Collected data:
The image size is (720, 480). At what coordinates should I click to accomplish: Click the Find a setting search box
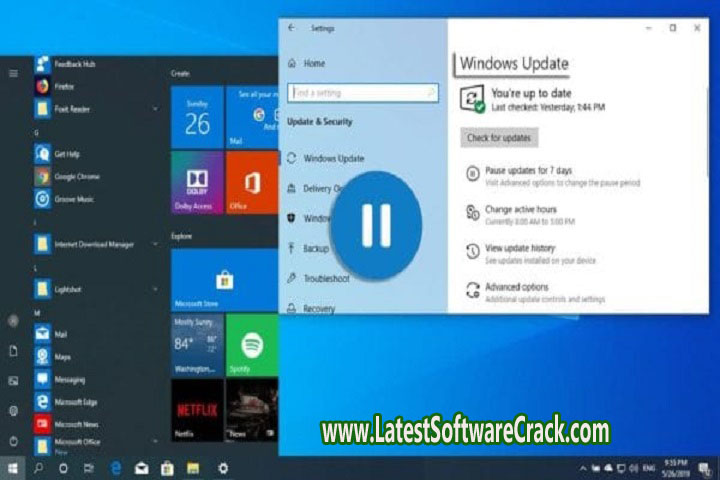(362, 93)
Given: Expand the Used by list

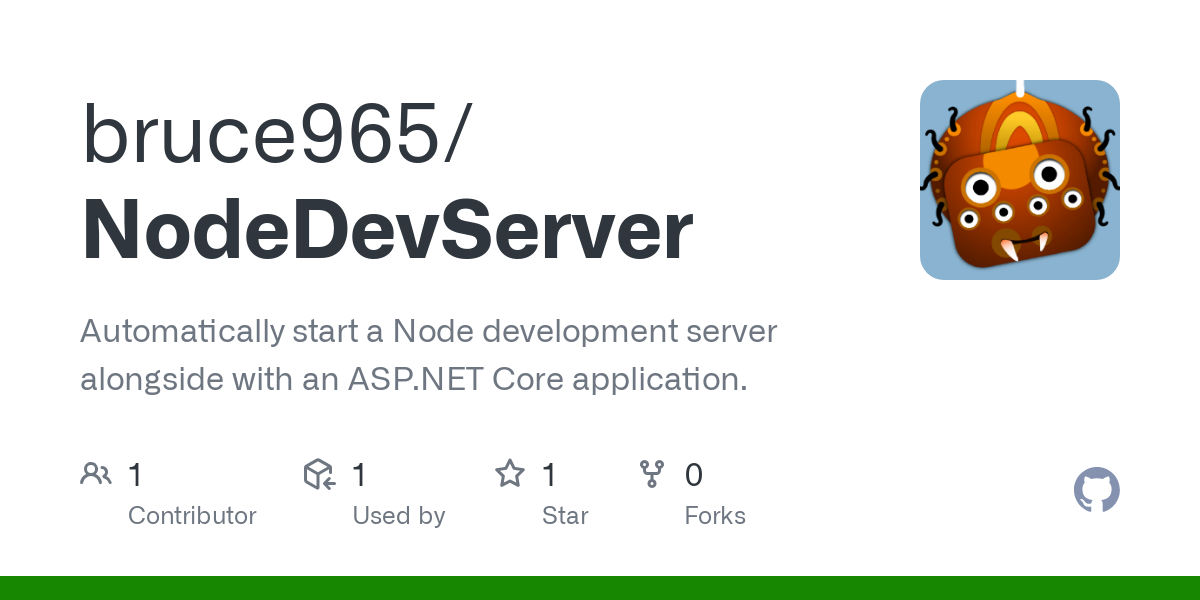Looking at the screenshot, I should 399,515.
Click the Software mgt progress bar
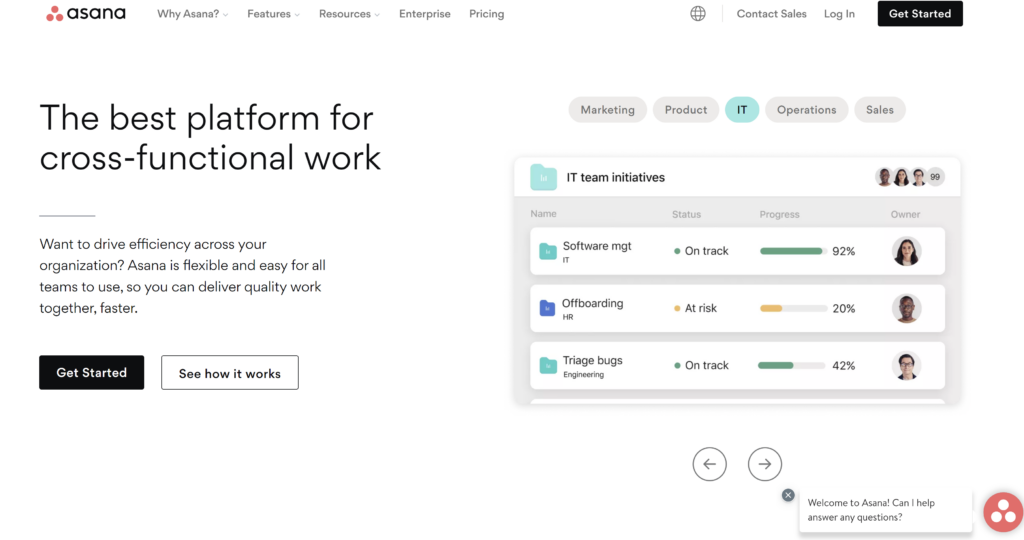Image resolution: width=1024 pixels, height=540 pixels. (793, 251)
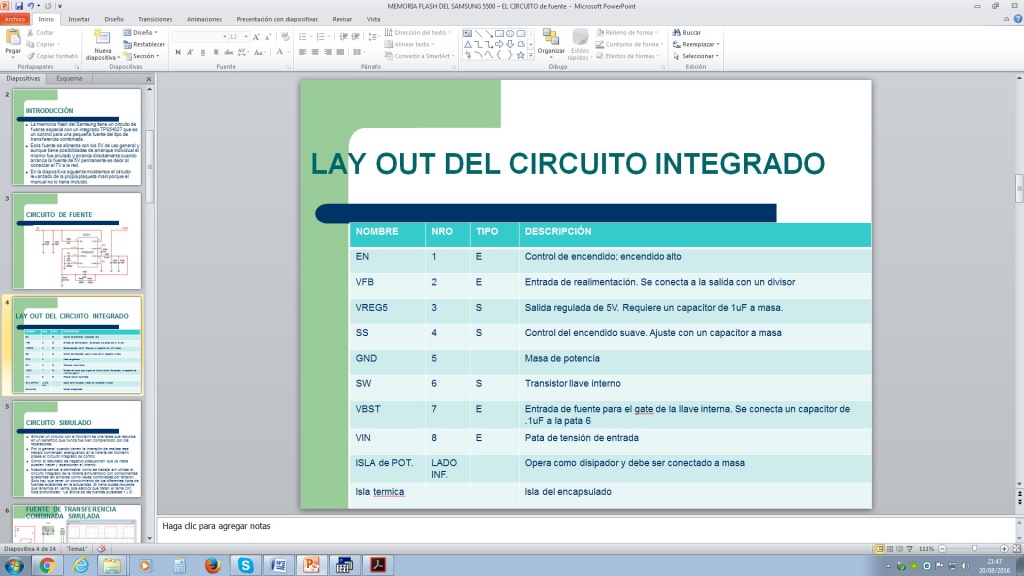Click the Organizar arrange icon
This screenshot has height=576, width=1024.
[x=551, y=40]
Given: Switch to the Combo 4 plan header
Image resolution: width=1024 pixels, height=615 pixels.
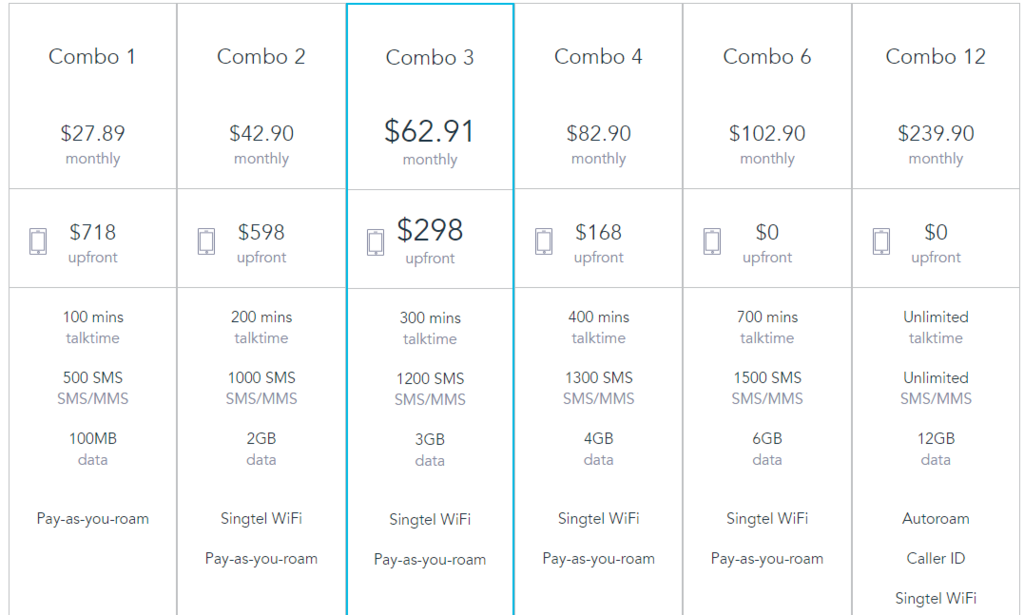Looking at the screenshot, I should tap(598, 57).
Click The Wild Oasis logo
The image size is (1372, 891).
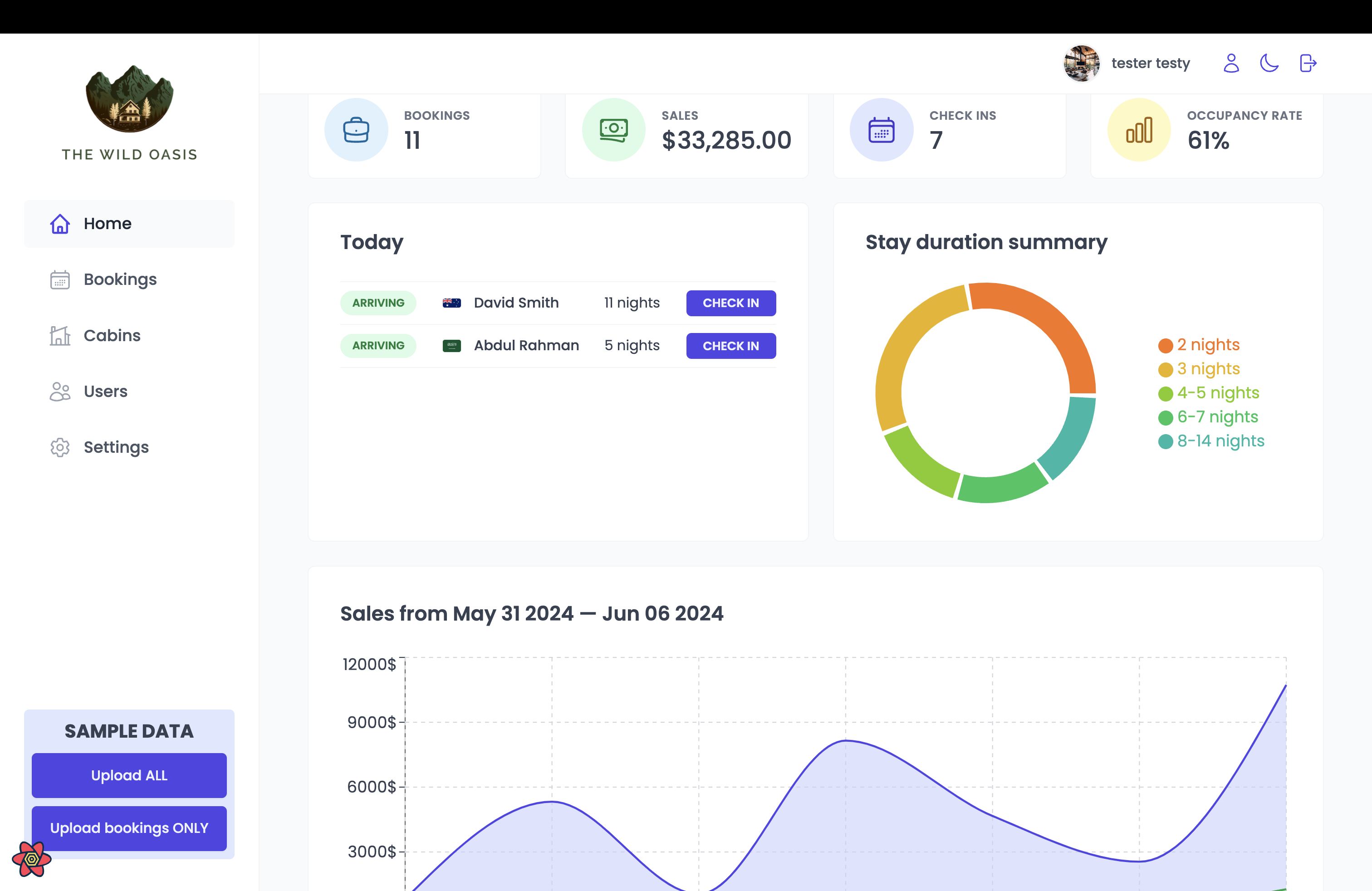(130, 113)
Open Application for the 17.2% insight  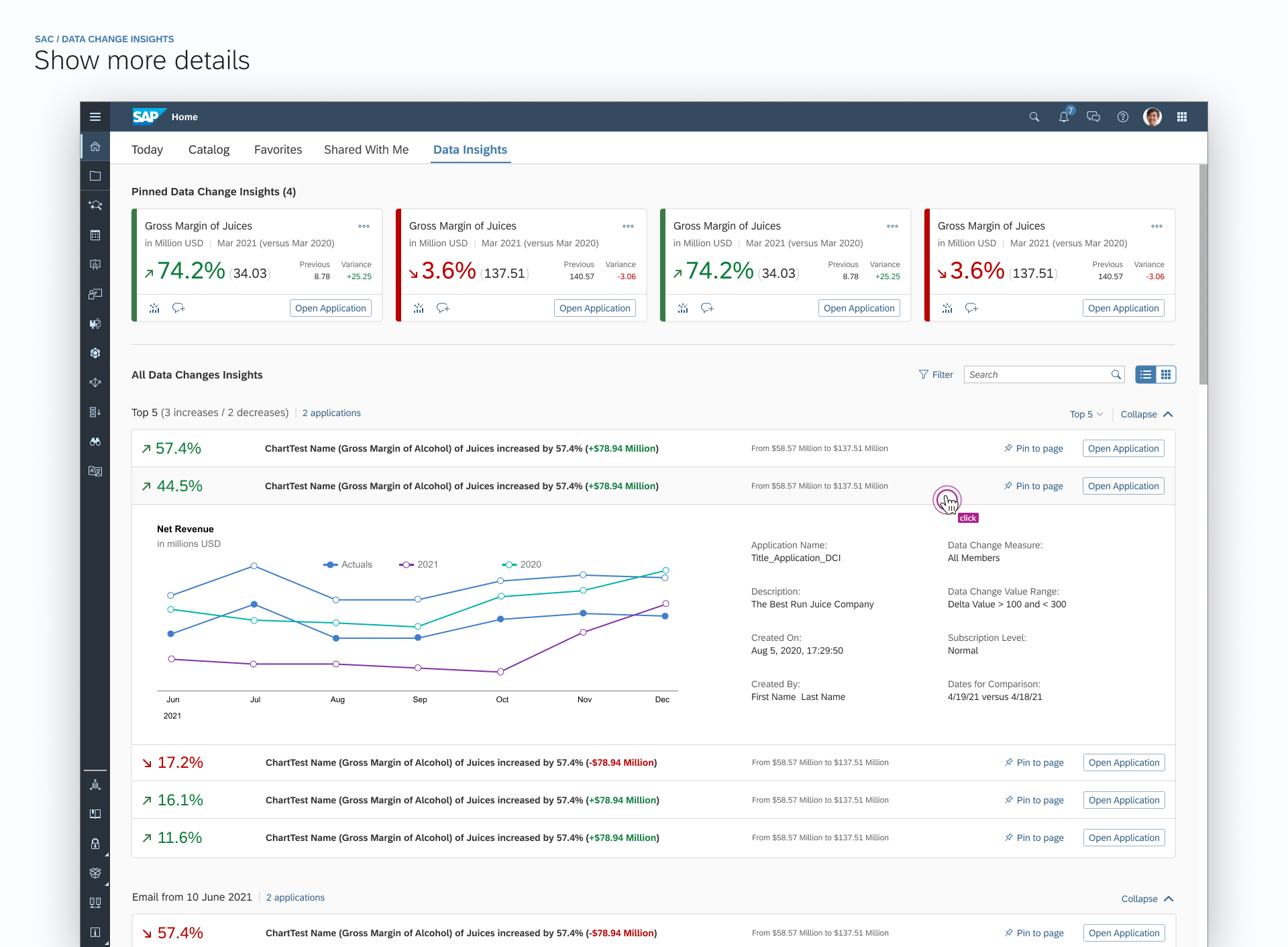(1124, 762)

_What the task requires_: Only one thing is wanted here, an exact copy of the lines from the first line above through the line containing "Given: Switch to the Combo 4 plan header", minus any picture.

_Written answer_:
The image size is (720, 480). At what coordinates should I click to accomplish: Click the Find a setting search box
(362, 93)
Given: Expand the Used by list

Looking at the screenshot, I should 399,515.
Click the Software mgt progress bar
Image resolution: width=1024 pixels, height=540 pixels. (793, 251)
Click the Organizar arrange icon
This screenshot has height=576, width=1024.
[x=551, y=40]
Given: Switch to the Combo 4 plan header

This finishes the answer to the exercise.